STATED EXERCISE ▸ Copy out the lines below exactly as they appear, keeping every character and line break the same.

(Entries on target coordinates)

________________________________________

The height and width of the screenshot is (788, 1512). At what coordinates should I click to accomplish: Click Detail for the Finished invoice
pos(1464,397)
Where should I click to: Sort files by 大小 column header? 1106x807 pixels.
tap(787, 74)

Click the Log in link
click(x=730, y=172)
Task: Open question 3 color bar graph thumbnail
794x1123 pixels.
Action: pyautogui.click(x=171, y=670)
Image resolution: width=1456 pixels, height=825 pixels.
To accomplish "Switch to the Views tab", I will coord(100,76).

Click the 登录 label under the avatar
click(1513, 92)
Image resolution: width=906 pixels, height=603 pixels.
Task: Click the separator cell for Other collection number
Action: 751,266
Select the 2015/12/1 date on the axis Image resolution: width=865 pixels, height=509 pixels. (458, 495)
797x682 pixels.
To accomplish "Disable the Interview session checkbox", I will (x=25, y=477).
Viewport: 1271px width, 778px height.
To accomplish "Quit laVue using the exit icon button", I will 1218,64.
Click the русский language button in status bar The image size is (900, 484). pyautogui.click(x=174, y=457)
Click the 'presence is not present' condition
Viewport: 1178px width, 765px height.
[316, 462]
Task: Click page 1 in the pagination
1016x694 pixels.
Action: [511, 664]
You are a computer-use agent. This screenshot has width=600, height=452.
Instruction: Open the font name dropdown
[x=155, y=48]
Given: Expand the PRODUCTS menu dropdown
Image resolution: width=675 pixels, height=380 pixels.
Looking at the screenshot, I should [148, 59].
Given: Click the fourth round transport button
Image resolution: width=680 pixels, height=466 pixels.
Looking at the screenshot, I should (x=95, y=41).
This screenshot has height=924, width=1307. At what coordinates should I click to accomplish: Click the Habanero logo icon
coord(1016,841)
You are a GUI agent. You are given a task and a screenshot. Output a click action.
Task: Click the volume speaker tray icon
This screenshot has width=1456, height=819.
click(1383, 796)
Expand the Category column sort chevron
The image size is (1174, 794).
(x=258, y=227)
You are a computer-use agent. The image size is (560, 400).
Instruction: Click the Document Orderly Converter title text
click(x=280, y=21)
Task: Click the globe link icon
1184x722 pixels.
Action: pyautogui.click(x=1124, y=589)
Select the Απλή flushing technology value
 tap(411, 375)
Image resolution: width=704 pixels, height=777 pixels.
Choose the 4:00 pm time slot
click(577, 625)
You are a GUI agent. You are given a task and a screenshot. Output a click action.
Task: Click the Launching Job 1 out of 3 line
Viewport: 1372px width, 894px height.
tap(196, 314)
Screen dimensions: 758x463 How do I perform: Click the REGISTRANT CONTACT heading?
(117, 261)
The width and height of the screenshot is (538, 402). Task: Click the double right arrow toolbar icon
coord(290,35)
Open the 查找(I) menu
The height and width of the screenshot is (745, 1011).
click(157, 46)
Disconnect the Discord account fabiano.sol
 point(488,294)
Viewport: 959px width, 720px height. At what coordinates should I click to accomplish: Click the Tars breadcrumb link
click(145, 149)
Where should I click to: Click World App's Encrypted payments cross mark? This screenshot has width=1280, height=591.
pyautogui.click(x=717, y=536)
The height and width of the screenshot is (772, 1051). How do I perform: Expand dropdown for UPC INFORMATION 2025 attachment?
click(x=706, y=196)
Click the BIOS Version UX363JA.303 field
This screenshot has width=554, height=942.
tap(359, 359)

________________________________________

ANSWER ▸
The height and width of the screenshot is (788, 1512). At what coordinates should I click to accomplish: Click Detail for the Finished invoice
pos(1464,397)
Where should I click to: Sort files by 大小 column header? 1106x807 pixels.
tap(787, 74)

Click the Log in link
click(x=730, y=172)
Task: Open question 3 color bar graph thumbnail
794x1123 pixels.
Action: pyautogui.click(x=171, y=670)
Image resolution: width=1456 pixels, height=825 pixels.
To accomplish "Switch to the Views tab", I will coord(100,76).

Click the 登录 label under the avatar
click(1513, 92)
Image resolution: width=906 pixels, height=603 pixels.
Task: Click the separator cell for Other collection number
Action: 751,266
Select the 2015/12/1 date on the axis Image resolution: width=865 pixels, height=509 pixels. (458, 495)
797x682 pixels.
To accomplish "Disable the Interview session checkbox", I will (x=25, y=477).
Viewport: 1271px width, 778px height.
To accomplish "Quit laVue using the exit icon button", I will 1218,64.
Click the русский language button in status bar The image size is (900, 484). pyautogui.click(x=174, y=457)
Click the 'presence is not present' condition
Viewport: 1178px width, 765px height.
[316, 462]
Task: Click page 1 in the pagination
1016x694 pixels.
Action: [511, 664]
You are a computer-use agent. This screenshot has width=600, height=452.
Instruction: Open the font name dropdown
[x=155, y=48]
Given: Expand the PRODUCTS menu dropdown
Image resolution: width=675 pixels, height=380 pixels.
Looking at the screenshot, I should [148, 59].
Given: Click the fourth round transport button
Image resolution: width=680 pixels, height=466 pixels.
Looking at the screenshot, I should (x=95, y=41).
This screenshot has height=924, width=1307. At what coordinates should I click to accomplish: Click the Habanero logo icon
coord(1016,841)
You are a GUI agent. You are given a task and a screenshot. Output a click action.
Task: Click the volume speaker tray icon
This screenshot has width=1456, height=819.
click(1383, 796)
Expand the Category column sort chevron
The image size is (1174, 794).
(x=258, y=227)
You are a computer-use agent. The image size is (560, 400).
Instruction: Click the Document Orderly Converter title text
click(x=280, y=21)
Task: Click the globe link icon
1184x722 pixels.
Action: pyautogui.click(x=1124, y=589)
Select the Απλή flushing technology value
 tap(411, 375)
Image resolution: width=704 pixels, height=777 pixels.
Choose the 4:00 pm time slot
click(577, 625)
You are a GUI agent. You are given a task and a screenshot. Output a click action.
Task: Click the Launching Job 1 out of 3 line
Viewport: 1372px width, 894px height.
tap(196, 314)
Screen dimensions: 758x463 How do I perform: Click the REGISTRANT CONTACT heading?
(117, 261)
The width and height of the screenshot is (538, 402). Task: Click the double right arrow toolbar icon
coord(290,35)
Open the 查找(I) menu
The height and width of the screenshot is (745, 1011).
click(157, 46)
Disconnect the Discord account fabiano.sol
 point(488,294)
Viewport: 959px width, 720px height. At what coordinates should I click to accomplish: Click the Tars breadcrumb link
click(145, 149)
Where should I click to: Click World App's Encrypted payments cross mark? This screenshot has width=1280, height=591.
pyautogui.click(x=717, y=536)
The height and width of the screenshot is (772, 1051). How do I perform: Expand dropdown for UPC INFORMATION 2025 attachment?
click(x=706, y=196)
Click the BIOS Version UX363JA.303 field
This screenshot has width=554, height=942.
tap(359, 359)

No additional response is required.